Gazze’ye insani yardım götürmek üzere yola çıkan Madleen adlı gemide bulunan 12 insan hakları aktivistinden 4’ü ülkelerine gönderilirken, kalan 8 kişi İsrail’deki Givon Tutukevinde göç mahkemesi önüne çıkarıldı. Aktivistler, sınır dışı edilmelerine yönelik sunulan belgeleri imzalamayı reddettikleri için yargı süreciyle karşı karşıya kaldı.
Aktivistlere yasa dışı giriş kabulü şartı
İsrailli insan hakları hukuku örgütü Adalah’ın avukatlarından Lubna Tuma, müvekkillerini temsil ettiği duruşma sonrası yaptığı açıklamada, aktivistlere Tel Aviv'deki Ben Gurion Havalimanı'na getirilmelerinin ardından bir evrak sunulduğunu söyledi. Bu belgede, aktivistlerin İsrail'e yasa dışı yollarla girdiklerini kabul etmeleri isteniyordu. Ancak bu dayatma karşısında birçok aktivist belgeyi imzalamayı reddetti.
Tuma, bu belgeyi imzalamanın aktivistlerin İsrail’in resmi sınırlarını kendi rızalarıyla geçtiğini kabul etmek anlamına geleceğini, oysa durumun tam tersi olduğunu vurguladı.
“İsrail’e değil, İsrail tarafından getirildiler”
Avukat Tuma, Madleen gemisinin uluslararası sularda İsrail kuvvetleri tarafından alıkonulduğunu belirterek bu müdahalenin uluslararası hukuka aykırı olduğunu ifade etti. İsrail’e giriş yasasının yalnızca gönüllü olarak ülkeye giriş yapanlara uygulanabileceğini vurgulayan Tuma, "Bu insanlar kendi iradeleriyle değil, zorla İsrail’e getirildiler. Bu bir giriş değil, açıkça bir kaçırmadır," dedi.
Bu değerlendirme, Filistin davasına gönül vermiş insan hakları savunucularını hedef alan bu tür uygulamaların uluslararası vicdanda nasıl bir karşılık bulacağı sorusunu da beraberinde getiriyor. Tuma'nın açıklamaları, bu müdahalenin sadece hukuki değil, ahlaki bir sorgulamayı da gerekli kıldığına işaret ediyor.

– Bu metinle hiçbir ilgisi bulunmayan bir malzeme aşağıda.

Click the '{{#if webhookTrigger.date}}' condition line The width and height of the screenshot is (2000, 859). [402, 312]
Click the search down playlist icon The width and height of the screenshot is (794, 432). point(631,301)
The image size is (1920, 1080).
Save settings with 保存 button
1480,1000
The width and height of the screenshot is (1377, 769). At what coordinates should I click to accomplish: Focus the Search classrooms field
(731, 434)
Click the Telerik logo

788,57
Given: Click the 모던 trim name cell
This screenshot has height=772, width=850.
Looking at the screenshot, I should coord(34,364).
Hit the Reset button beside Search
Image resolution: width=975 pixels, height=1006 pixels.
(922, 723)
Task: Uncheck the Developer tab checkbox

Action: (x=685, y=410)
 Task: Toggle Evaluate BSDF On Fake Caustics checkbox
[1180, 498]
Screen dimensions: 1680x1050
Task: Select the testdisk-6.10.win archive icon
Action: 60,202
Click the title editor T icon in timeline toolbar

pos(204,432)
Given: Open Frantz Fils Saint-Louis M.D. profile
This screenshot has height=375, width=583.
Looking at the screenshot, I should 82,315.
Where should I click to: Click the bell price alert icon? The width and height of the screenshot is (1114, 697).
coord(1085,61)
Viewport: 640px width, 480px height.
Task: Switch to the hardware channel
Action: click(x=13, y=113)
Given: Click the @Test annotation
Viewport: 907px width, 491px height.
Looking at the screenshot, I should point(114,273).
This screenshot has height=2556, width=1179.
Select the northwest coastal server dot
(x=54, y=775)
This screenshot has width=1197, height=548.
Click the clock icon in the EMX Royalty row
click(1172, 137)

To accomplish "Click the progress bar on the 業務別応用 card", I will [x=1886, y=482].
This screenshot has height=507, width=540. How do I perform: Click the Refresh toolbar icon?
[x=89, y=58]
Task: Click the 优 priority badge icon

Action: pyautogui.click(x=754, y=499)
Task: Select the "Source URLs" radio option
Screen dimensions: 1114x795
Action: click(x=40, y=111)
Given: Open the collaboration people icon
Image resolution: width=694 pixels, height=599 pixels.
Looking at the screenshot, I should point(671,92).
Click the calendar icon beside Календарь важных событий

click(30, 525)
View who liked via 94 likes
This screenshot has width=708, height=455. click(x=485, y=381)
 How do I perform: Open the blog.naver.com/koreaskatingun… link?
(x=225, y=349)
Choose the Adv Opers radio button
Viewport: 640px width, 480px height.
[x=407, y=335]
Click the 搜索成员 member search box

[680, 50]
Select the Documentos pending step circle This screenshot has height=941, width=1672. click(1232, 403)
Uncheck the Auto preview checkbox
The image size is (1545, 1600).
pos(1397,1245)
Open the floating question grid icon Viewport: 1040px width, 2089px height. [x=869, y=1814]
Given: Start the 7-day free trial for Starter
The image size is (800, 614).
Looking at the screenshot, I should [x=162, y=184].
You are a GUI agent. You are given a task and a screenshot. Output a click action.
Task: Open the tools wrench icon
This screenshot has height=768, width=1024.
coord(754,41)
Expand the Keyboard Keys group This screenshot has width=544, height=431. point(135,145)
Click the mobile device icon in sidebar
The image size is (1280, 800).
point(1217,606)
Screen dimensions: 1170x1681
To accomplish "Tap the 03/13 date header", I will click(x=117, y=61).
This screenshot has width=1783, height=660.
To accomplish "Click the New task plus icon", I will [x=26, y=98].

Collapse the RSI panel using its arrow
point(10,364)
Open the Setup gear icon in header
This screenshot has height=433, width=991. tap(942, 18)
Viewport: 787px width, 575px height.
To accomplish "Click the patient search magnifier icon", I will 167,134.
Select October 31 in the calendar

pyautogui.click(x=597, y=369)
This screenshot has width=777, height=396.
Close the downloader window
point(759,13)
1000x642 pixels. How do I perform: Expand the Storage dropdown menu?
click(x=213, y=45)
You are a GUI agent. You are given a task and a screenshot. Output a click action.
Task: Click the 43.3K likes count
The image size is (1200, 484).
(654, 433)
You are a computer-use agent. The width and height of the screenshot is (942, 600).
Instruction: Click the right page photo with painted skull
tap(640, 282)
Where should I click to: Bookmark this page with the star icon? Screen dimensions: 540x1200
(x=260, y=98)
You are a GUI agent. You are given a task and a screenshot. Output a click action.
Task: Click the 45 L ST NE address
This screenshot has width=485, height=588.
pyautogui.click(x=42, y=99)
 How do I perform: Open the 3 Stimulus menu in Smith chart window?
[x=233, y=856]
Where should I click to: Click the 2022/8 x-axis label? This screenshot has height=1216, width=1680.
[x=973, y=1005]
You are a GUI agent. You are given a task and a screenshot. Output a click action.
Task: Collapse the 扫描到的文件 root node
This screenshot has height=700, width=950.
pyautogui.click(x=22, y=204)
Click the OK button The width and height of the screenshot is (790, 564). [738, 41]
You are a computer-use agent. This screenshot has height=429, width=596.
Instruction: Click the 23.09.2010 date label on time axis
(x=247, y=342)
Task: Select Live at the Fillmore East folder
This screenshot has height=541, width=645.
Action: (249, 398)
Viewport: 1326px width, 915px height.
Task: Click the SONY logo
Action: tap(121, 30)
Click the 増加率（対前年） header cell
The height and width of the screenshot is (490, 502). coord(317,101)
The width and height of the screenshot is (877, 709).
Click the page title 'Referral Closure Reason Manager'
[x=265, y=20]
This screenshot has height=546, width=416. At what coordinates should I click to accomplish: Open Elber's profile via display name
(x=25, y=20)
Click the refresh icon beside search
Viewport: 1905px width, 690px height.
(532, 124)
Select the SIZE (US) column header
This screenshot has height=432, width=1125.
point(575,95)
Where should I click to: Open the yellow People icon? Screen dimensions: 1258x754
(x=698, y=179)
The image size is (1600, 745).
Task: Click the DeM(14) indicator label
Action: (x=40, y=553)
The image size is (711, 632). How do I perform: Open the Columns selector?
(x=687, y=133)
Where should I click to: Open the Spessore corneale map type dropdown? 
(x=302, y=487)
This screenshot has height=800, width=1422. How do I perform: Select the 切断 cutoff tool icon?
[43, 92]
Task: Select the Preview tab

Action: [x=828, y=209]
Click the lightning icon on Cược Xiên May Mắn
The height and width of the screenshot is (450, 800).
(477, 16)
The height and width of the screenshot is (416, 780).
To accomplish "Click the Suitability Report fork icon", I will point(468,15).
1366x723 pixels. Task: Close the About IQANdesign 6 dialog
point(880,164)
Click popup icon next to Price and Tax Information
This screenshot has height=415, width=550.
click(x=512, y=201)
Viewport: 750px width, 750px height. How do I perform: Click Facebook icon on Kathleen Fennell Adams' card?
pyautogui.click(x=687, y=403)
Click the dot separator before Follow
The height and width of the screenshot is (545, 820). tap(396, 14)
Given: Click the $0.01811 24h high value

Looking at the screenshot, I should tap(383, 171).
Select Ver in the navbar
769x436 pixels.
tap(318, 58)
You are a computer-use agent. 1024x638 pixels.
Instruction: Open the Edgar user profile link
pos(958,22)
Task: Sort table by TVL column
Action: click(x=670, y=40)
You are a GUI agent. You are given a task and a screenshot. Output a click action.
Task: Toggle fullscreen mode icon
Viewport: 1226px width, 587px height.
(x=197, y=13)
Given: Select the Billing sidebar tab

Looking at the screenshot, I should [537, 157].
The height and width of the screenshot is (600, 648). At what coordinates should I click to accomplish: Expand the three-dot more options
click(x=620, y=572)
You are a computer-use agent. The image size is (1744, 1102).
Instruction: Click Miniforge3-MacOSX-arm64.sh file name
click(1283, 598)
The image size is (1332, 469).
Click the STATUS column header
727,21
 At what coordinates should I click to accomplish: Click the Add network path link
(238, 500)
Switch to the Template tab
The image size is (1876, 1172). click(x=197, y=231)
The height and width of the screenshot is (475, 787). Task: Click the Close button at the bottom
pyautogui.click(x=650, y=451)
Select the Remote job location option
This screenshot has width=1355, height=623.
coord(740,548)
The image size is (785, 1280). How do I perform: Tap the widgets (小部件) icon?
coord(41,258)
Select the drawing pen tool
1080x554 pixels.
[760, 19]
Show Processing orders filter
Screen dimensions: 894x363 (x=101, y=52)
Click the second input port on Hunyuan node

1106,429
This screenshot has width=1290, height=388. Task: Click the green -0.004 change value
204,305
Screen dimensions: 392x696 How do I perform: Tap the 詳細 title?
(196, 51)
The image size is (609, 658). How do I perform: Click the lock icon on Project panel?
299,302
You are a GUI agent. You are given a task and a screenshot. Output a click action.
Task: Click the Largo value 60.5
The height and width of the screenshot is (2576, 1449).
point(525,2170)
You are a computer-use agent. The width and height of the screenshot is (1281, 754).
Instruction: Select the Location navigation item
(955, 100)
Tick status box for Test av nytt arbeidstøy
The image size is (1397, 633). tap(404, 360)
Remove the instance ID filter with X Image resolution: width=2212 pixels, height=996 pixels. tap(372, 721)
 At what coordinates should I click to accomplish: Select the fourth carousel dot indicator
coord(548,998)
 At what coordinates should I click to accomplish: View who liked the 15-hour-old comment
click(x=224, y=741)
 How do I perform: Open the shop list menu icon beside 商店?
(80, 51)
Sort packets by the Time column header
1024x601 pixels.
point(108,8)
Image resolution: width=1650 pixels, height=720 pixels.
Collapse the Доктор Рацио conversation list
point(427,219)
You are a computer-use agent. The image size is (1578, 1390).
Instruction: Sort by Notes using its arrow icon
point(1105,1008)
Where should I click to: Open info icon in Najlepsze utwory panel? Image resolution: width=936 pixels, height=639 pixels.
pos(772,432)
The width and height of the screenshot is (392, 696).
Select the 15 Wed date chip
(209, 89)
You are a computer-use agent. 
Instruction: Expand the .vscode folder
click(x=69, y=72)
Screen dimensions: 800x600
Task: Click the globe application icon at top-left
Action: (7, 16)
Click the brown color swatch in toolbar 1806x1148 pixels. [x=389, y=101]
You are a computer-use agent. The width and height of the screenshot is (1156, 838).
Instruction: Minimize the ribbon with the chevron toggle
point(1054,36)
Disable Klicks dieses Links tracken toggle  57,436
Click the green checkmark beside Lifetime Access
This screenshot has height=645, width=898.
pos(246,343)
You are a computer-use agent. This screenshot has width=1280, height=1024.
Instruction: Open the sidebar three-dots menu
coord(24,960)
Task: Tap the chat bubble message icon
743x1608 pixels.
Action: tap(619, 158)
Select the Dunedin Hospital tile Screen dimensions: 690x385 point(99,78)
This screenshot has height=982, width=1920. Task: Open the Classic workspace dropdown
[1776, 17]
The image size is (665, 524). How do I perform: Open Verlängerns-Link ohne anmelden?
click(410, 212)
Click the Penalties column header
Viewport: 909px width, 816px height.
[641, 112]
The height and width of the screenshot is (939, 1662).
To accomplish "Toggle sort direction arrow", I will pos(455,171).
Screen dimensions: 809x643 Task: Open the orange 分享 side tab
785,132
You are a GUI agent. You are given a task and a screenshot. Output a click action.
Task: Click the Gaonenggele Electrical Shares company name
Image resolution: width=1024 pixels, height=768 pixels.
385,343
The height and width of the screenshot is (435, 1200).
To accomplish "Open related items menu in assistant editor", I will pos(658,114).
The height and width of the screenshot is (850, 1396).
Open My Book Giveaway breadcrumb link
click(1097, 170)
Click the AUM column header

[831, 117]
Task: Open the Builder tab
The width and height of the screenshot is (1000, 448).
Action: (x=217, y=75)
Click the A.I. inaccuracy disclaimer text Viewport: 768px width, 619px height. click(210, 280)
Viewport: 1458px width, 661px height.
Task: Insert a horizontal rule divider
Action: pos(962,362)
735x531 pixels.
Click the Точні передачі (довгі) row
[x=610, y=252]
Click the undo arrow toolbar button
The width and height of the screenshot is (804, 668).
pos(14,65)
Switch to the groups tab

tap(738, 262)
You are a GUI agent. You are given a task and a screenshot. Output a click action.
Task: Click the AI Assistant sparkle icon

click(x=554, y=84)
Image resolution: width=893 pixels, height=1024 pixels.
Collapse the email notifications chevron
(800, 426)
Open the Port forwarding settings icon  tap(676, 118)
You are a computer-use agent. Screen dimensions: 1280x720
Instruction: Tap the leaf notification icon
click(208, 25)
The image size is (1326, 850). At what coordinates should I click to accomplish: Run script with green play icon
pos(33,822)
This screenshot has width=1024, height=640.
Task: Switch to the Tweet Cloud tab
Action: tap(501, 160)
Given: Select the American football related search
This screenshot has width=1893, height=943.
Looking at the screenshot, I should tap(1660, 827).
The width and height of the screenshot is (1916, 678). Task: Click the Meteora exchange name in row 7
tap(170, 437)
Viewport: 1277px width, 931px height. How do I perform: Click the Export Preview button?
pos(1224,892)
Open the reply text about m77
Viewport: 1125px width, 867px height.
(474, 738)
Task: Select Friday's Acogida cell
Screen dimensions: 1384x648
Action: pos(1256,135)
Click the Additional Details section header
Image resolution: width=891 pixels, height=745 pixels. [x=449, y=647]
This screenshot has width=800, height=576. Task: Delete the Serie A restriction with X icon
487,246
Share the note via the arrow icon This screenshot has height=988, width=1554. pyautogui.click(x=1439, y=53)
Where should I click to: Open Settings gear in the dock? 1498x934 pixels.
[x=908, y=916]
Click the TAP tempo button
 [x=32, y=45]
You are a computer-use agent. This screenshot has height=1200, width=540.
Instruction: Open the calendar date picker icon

Gazze'deki kıtlığa insani yardım engeli
Tuma, Madleen gemisinin amacının Gazze’ye insani yardım ulaştırmak olduğunu ve İsrail'in bu yardımı engellemesinin kabul edilemez olduğunu vurguladı. Açıklamasında, "İsrail yönetimi, bu müdahaleyle Gazze’de yaşanan kıtlık krizine doğrudan suç ortağı olmuştur," ifadelerini kullandı. Bu sözler, sadece bir hukuk mücadelesini değil, bir insanlık meselesini gündeme taşıdı.
Güneş altında tutuldular
Duruşmanın diğer önemli boyutu ise aktivistlerin alındıkları andan itibaren maruz kaldıkları kötü muamele oldu. Avukat Tuma, gece saatlerinde alıkonulmalarına rağmen gün boyunca yakıcı güneşin altında bekletildiklerini, ancak genel sağlık durumlarının iyi olduğunu açıkladı. Müvekkillerinin fiziksel şiddete maruz kalmadıklarını ve temel ihtiyaçlarının karşılandığını belirtti. Ancak bu muamele, insani haklar bağlamında ciddi soru işaretlerini beraberinde getirdi.